If a corporation has a predisposition to reputational crisis, does it mean that whatever move it makes all investments in reputation building will fall short? No, it is not so. Regardless of how complex this issue appears to be at first sight there are still solutions for it because it is not the first time this has occurred in the world of commerce. There is a well-trodden road or a tried and tested way of overcoming this in order to improve business results. It’s a matter of knowing what measures to take before and after. It’s also about communications professionals being able to reduce complexity to the minimum.
“No matter how complex this issue appears to be there are still solutions for it because it is not the first time this has occurred.”
In some cases, the predisposition is not even of the corporation itself but in the industry the corporation belongs to. Take the banking industry as an example. How many industries do you know that are described with terms such as ‘cartel’, ‘led to the global economic recession’ or ‘shadow system’ in legitimate academic textbooks? Despite efforts to manage reputation during the post-recession period, banks began seeing their reputation again in 2018 after five years.2 In any case, the priority should be in being pro-active rather than reactive. Amateurs tend not to do their homework and in turbulent times tend to react, if not overreact to almost every little thing, while responsible professionals prepare and, when the time is right, respond.
“The returns on investment will increase if all communication that affects reputation is crafted in the way that it appeals not only to customers but also to the other stakeholders.”
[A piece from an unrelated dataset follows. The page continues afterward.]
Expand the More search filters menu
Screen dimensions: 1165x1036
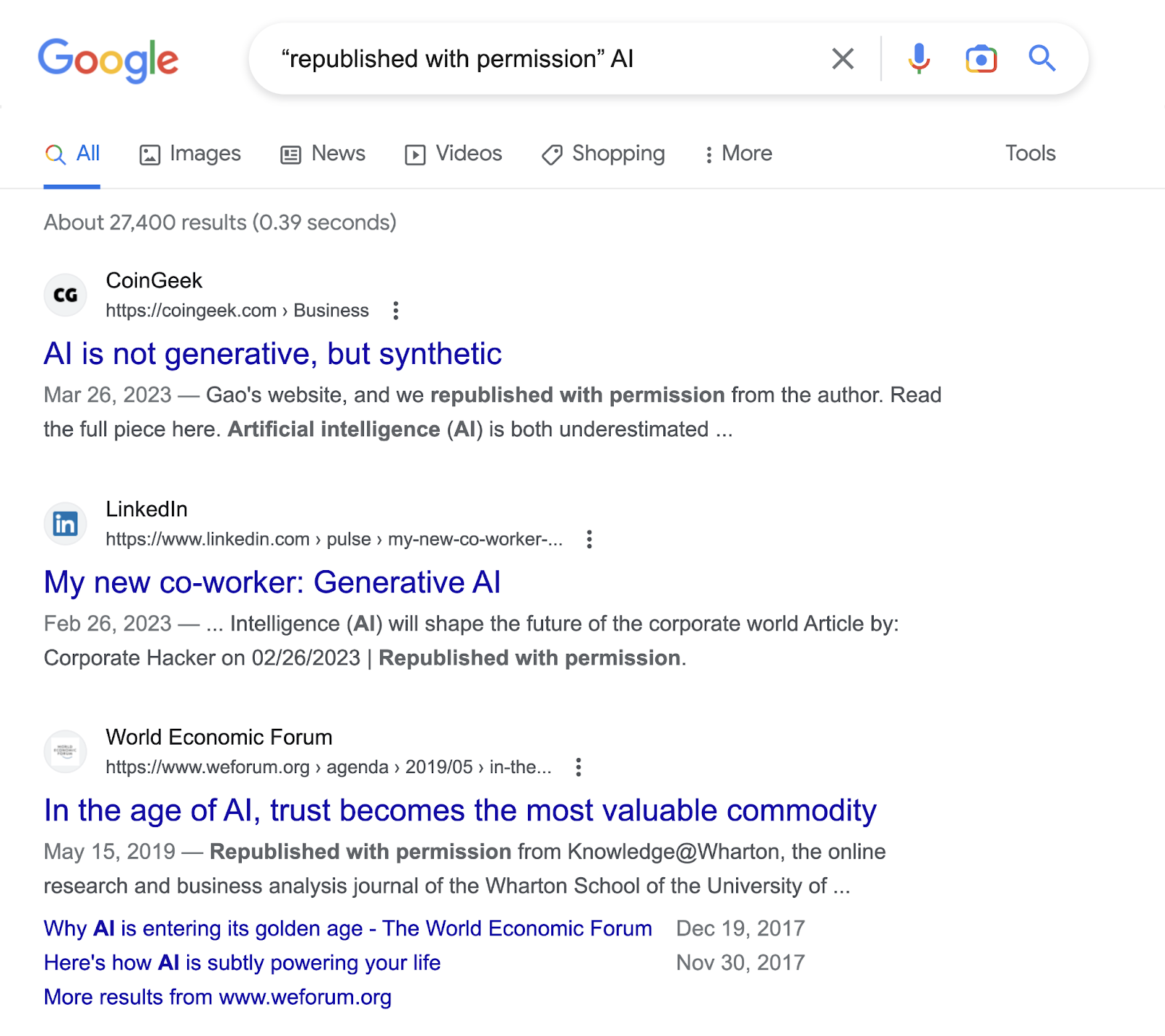[738, 154]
Returns on investment will increase if all communication that affects reputation is crafted in a way that appeals not only to customers, but also to company stakeholders (i.e. employees, shareholders, partners etc.). It is important to remember that corporate reputation gains and retains strength only when cared for holistically. In other words, along with the corporate communications department, all other departments including HR, IT, the board of directors and the C-Suite need to take responsibility for all possible reputational realities. Examples of best practice are common within the cultures of many luxury brands. In fact, a study in the UK revealed that almost half of the top ten brands with high reputation were from the luxury industry.3
Overcoming reputational crisis may require taking risk to build trust. This indicates that decision-makers there to prevent or solve the problems need to adopt lateral thinking. If it is not a common reputational reality then it requires uncommon sense. Integrity in this context is about making the right decision to take the right step, which can be an unpopular one. ROI here stands for Return On Integrity.